In the “Arab Spring,” people in the Middle East have used social media to counter autocrats. A similar scenario is unfolding in China as an increasingly wired citizenry circumvents government-controlled media and information releases. The July 23 collision of two bullet trains that claimed 40 lives has brought global attention to social media’s role in China as a channel for news, dissension and accountability.
The New York Times reports that social media entwined with the incident even before the actual impact as a girl posted her concerns about one train traveling slowly after a storm. Blogs and microblogs have since filled with criticism of the central government and charges of corruption, incompetence and cover-up. Sites unique to China, such as the Twitter-esque Sina Weibo, have been major protest platforms, ironic since these services are allowed to exist because they permit government monitoring and censorship.
According to The Wall Street Journal, the Communist Party is not blocking domestic social media sites due to fears of fanning greater outrage. This resembles Saudi Arabia’s recent tolerance of anti-government content. While traditional Chinese media has become freer in recent years, it is still subject to government editorializing.

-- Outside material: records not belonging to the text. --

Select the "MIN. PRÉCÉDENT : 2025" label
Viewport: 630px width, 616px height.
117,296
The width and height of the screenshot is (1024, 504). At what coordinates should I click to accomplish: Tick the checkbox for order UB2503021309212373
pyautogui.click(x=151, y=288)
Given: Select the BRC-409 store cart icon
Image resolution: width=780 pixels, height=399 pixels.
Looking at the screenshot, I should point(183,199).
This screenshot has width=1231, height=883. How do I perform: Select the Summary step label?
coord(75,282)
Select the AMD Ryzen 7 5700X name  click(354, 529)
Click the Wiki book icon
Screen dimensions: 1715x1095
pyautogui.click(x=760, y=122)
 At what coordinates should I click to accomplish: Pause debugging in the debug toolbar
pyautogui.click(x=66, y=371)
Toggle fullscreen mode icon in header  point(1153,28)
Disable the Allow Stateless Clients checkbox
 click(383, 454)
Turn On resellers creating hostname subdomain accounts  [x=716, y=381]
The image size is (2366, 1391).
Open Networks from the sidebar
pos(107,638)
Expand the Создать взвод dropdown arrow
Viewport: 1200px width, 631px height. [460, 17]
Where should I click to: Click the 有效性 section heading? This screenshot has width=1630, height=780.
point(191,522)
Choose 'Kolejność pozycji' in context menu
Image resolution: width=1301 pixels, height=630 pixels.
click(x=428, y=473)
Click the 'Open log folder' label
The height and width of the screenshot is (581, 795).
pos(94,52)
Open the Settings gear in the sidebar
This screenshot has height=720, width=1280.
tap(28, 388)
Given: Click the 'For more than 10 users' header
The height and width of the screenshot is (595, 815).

Digital dissension is not new in China. In 2007, blogs, online forums, and text messages fueled protests against a proposed petrochemical plant in the coastal city of Xiamen. In 2003, Chinese citizens shared information about SARS via texts, defying a government reluctant to confirm the outbreak and ready to punish the sending of such messages.
Is China social media’s greatest proving ground as an instrument of transparency? Will social media transform Chinese society into the world’s largest corps of citizen journalists? In 1989, the media of the era struggled to capture events at the Tiananmen Square protests, the images of “Tank Man” not withstanding. Twenty-two years later, we see it is impossible to shut down hundreds of millions of potential news outlets powered by mobile devices and Web 2.0.
POSTSCRIPT 1: After a week of relative press freedom on reporting the bullet train disaster, the Chinese government is censoring coverage. Editors and journalists are turning to microblogs to convey news and express opinions.
POSTSCRIPT 2: Microblogs and wireless communications fuel a successful protest against a new plant in Dalian that would make the same toxic chemical as the contested plant in Xiamen (see mention in post). Government censors try to purge microblogs of anti-plant images and comments.